The Violinists’ Bread: Migration, Diaspora and Musicking from Ottoman Greece to Modern Turkey

with Dr. Sonia Tamar Seeman (UT Austin)

 

PROGRAM DESCRIPTION

An estimated 80% of Turkish professional musical services are provided by Roman (“Gypsy”) professional musicians who develop their skills within deep lineages of professional in-family guild training. These musicians play for hours over days, seemingly effortlessly crafting rhythmic melodies that inspire dance movements, transform social relations in ritual acts, signal prestige, constitute community and re-make social divisions. Yet attention to the sound of that which musicians produce detracts from ethical inquiries regarding the musicians themselves. Working relentlessly from ages 13 to illness and death often in their 50s, these musicians are deeply shaped by the physical as well as mental demands of their profession. Their instruments of labor in fact instrumentalize their very existence. And such existences are also shaped by changing political, geographic, social and increasingly capitalist economic structures. Roman musicians who once quipped that musicianship “is the mold that shapes their bread” now say that their craft is “bread money”, noting the heightened alienation of extracted forms of their labor. How can we explore such issues while preserving the vehemence of musicians’ own experiences and life pathways? This talk investigates these phenomena in an interactive format.
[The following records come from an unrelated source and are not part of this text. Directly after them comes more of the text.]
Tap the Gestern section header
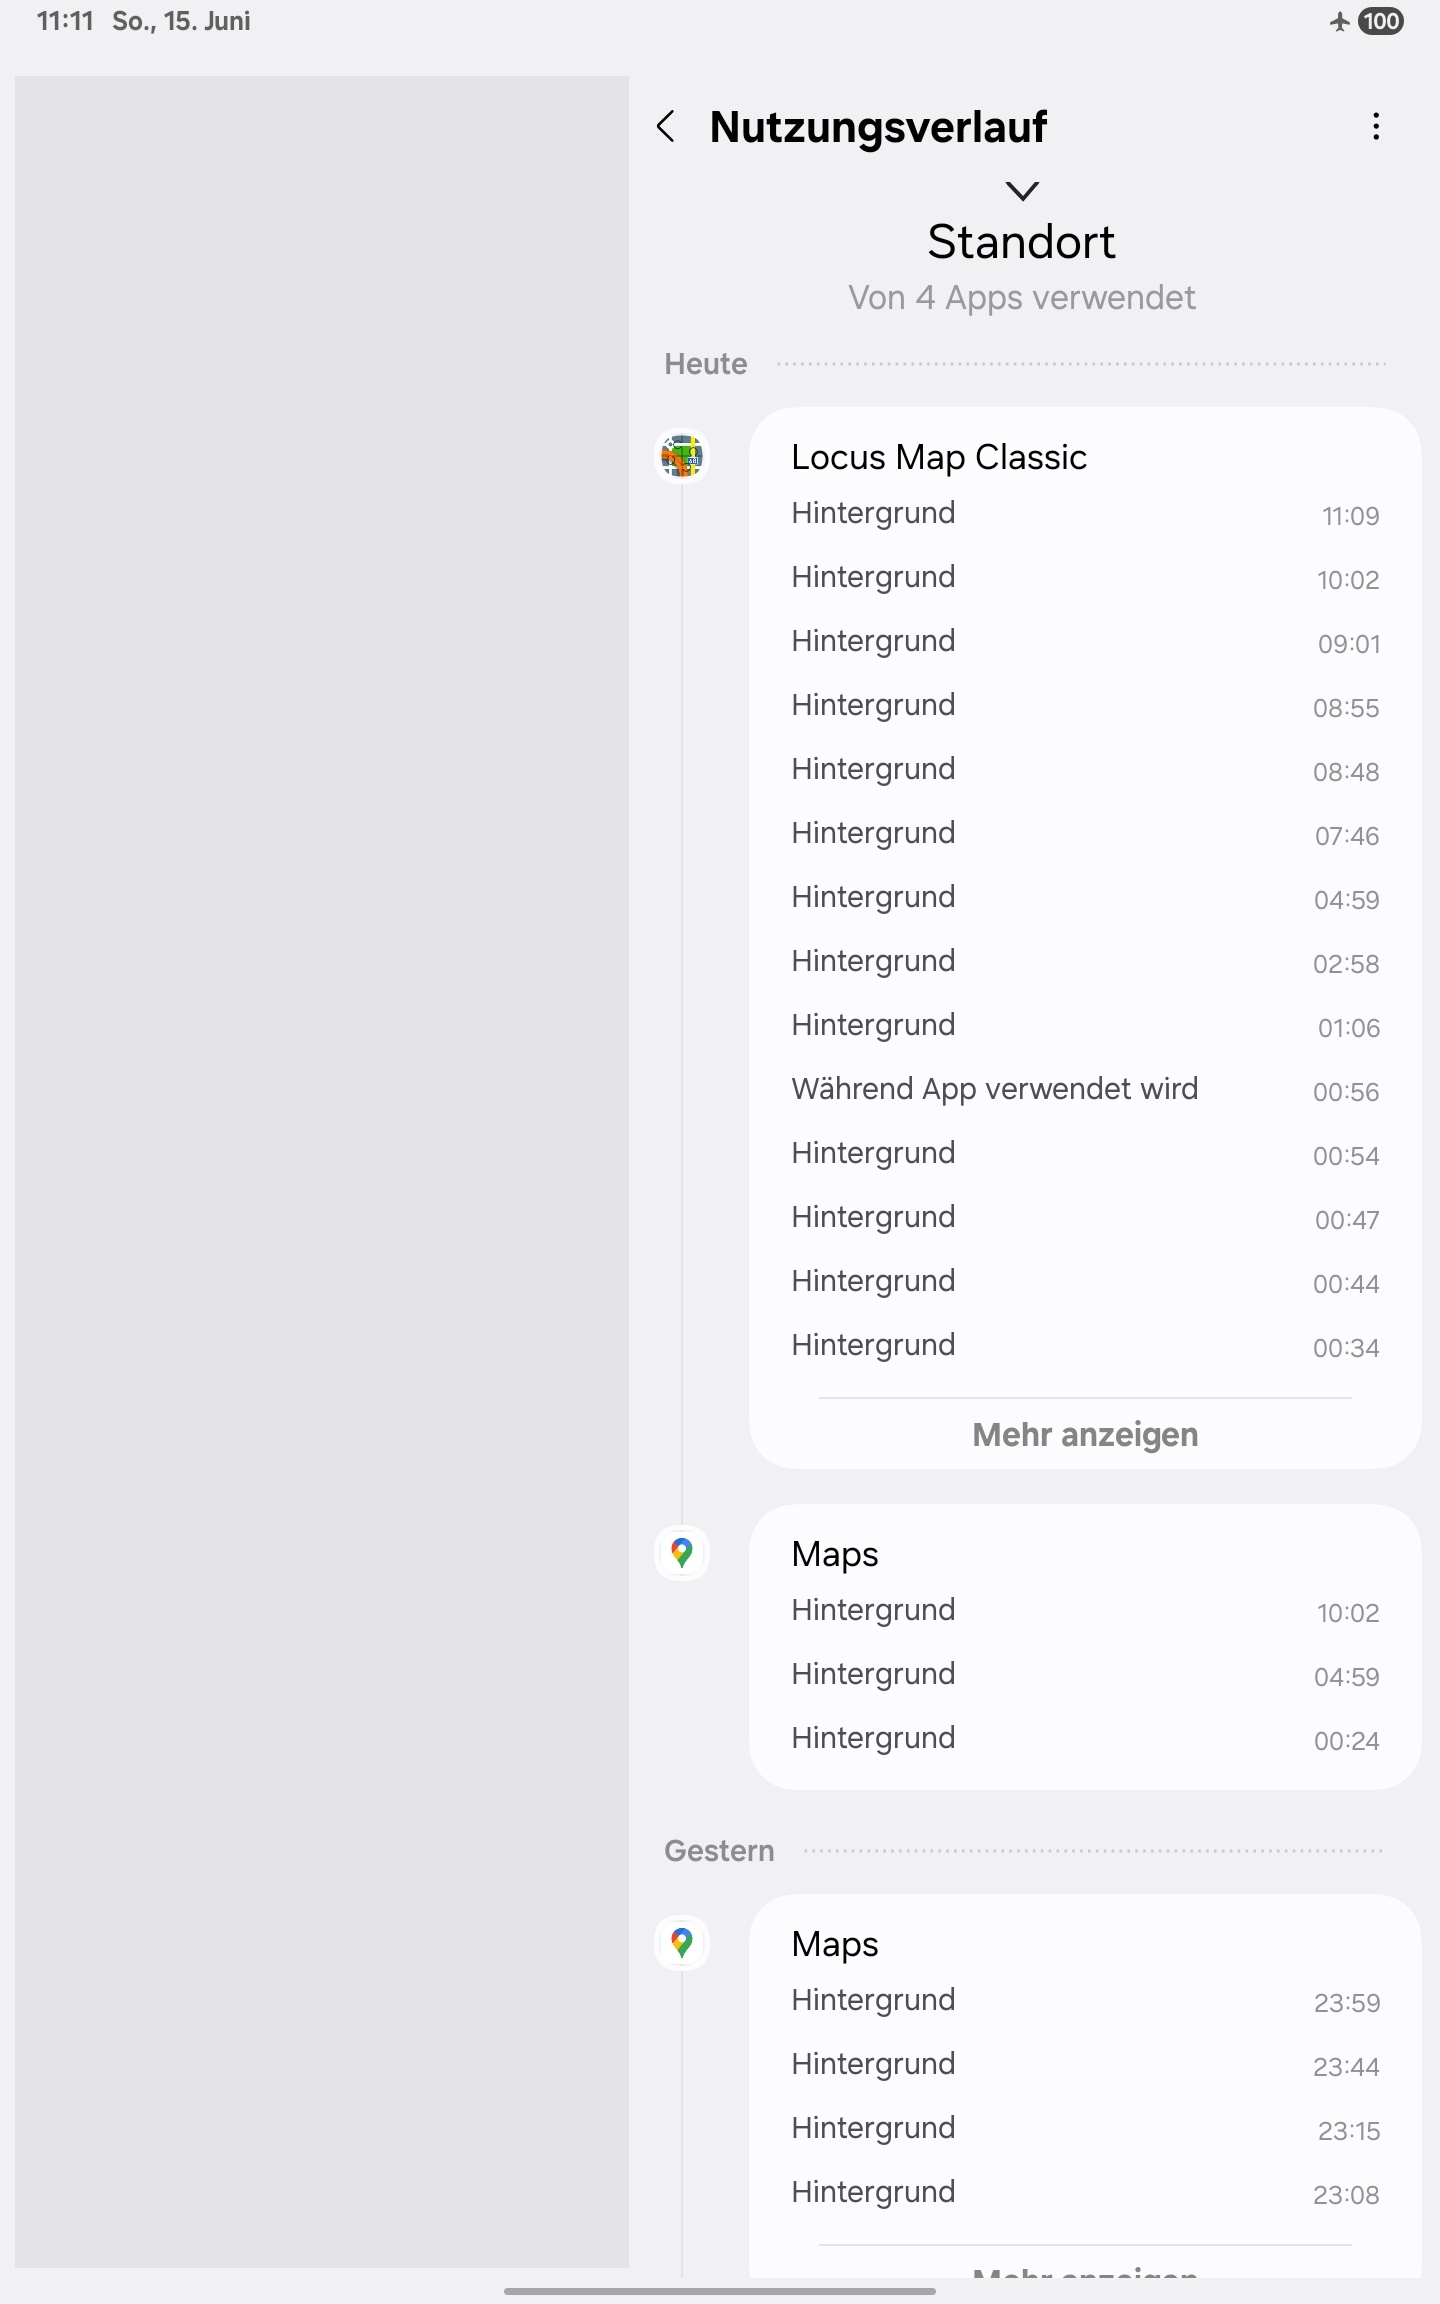This screenshot has height=2304, width=1440. (x=719, y=1851)
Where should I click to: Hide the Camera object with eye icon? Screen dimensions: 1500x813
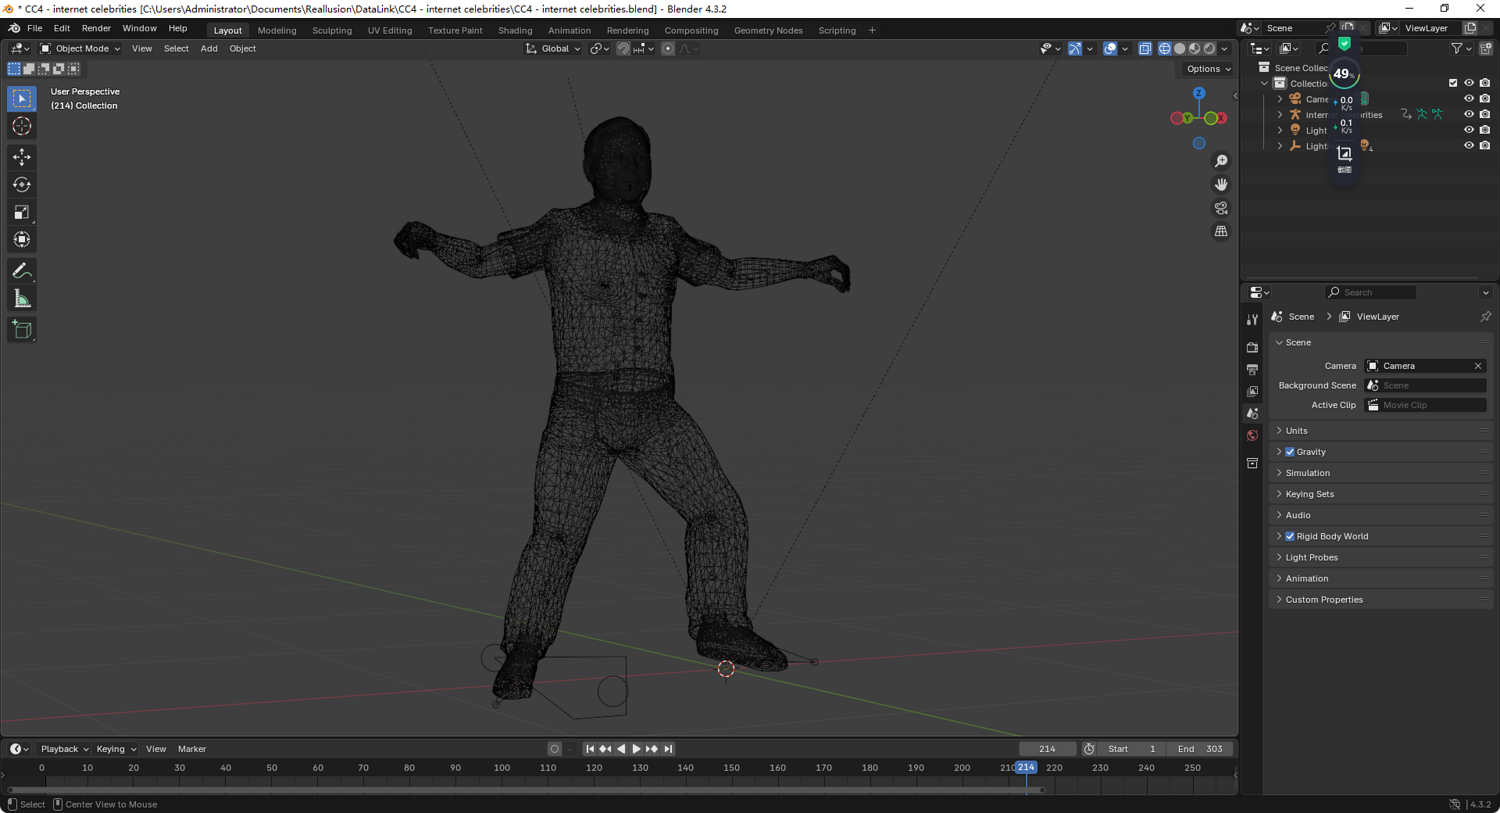pyautogui.click(x=1468, y=99)
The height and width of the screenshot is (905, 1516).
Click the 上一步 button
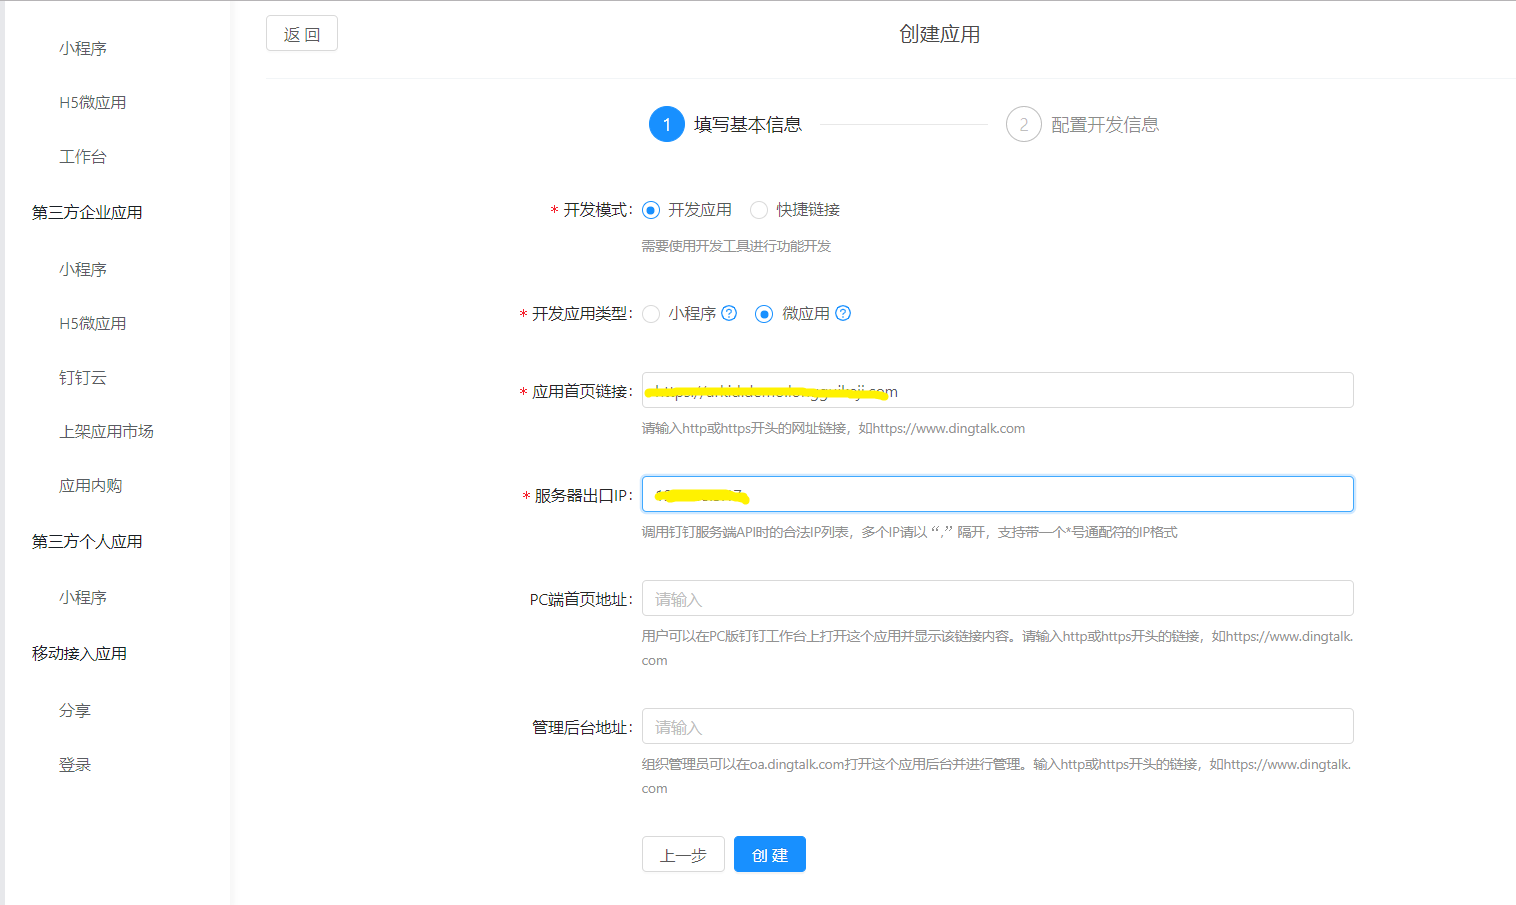(x=683, y=853)
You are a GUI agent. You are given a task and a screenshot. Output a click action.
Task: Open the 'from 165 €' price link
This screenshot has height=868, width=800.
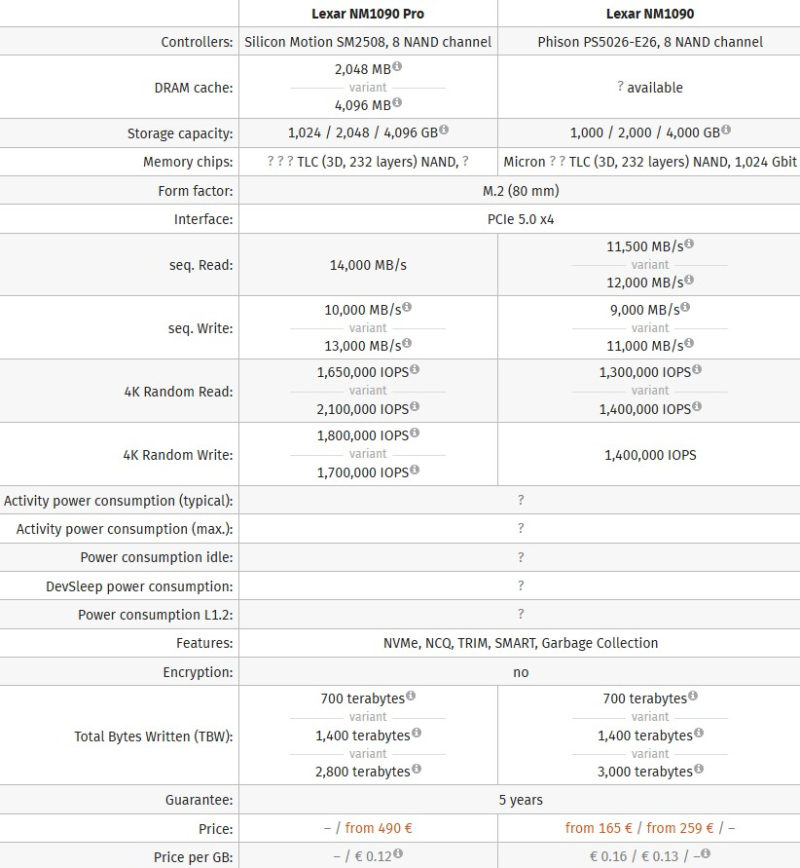598,828
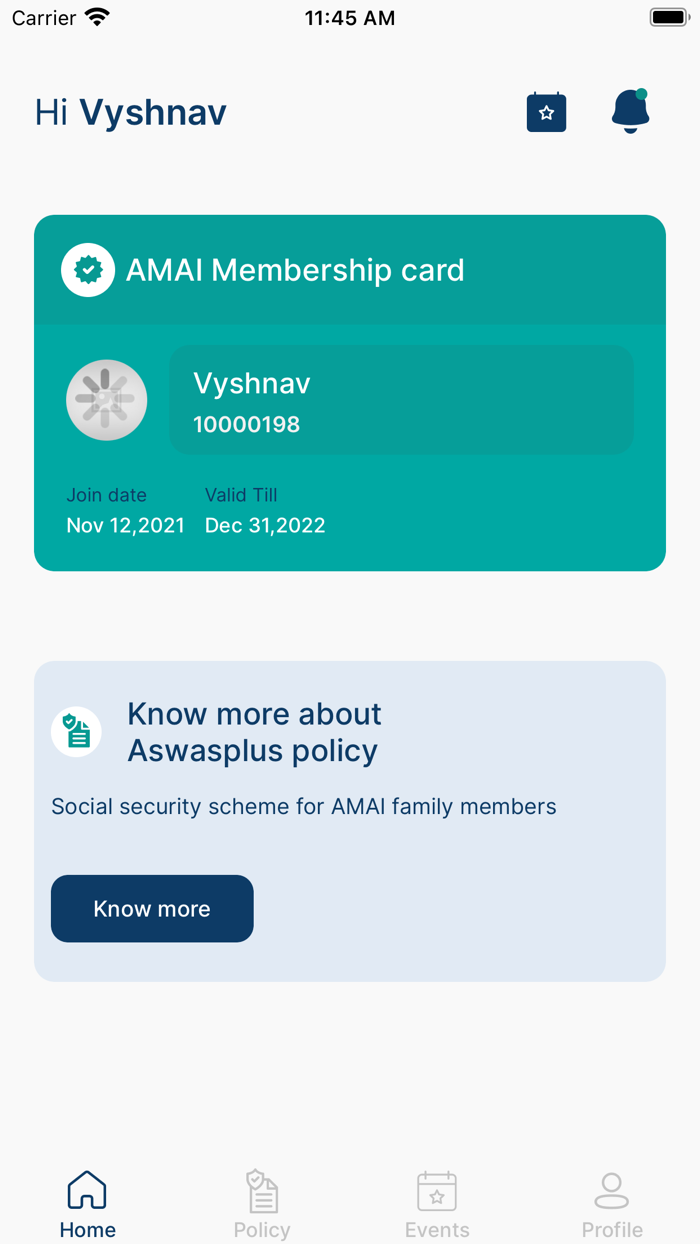Select the Policy tab label

(262, 1230)
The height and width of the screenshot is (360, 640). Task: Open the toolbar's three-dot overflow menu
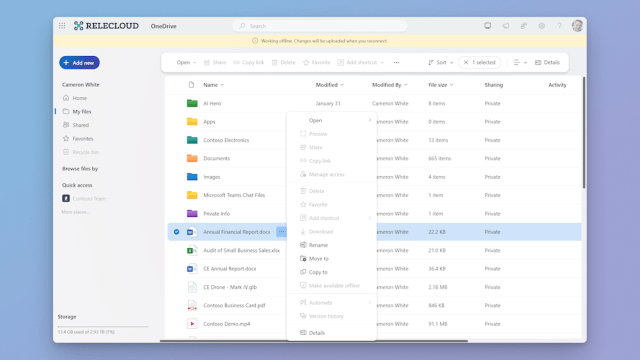click(x=396, y=62)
After setting out the larger questions, we invite your curiosity as we travel alongside narratives, documents and sounds collected from the case study of one Romani professional musician family. Your questions will follow our musician guides as we traverse the pathways, structures and processes of musical laboring over time and space from early 20th century to the present, from Greece to Turkish towns, to musical centers in Istanbul and resonating out into the regional music industries of the current post-fordist world. While focusing on musicians, the subject here concerns larger regional issues of geopolitical ideologies, economic shifts, and reshaping the social through labor and work.

 

BIO

Dr. Sonia Tamar Seeman is an Associate Professor of Ethnomusicology in the University of Texas at Austin’s Butler School of Music where she holds active affiliations with the Center for Middle Eastern Studies, Center for Women and Gender Studies, and the Center for Russian, Eastern European and Eurasian Studies. She serves as the UT-Butler School of Music’s Bachelor of Arts Program Coordinator and UT’s Fulbright Program Advisor and Chair. Prof. Seeman's research focuses on the music of the Middle East and Southeastern Europe and has been working with Romani professional musicians since the mid-1980s. She has published articles, reviews, cd liner notes and lectured on Macedonian and Turkish Romani musicians, musical practices and issues of representation. Her monograph, Sounding Roman: Representation and Performing Identity in Western Turkey was published by Oxford University Press (2019).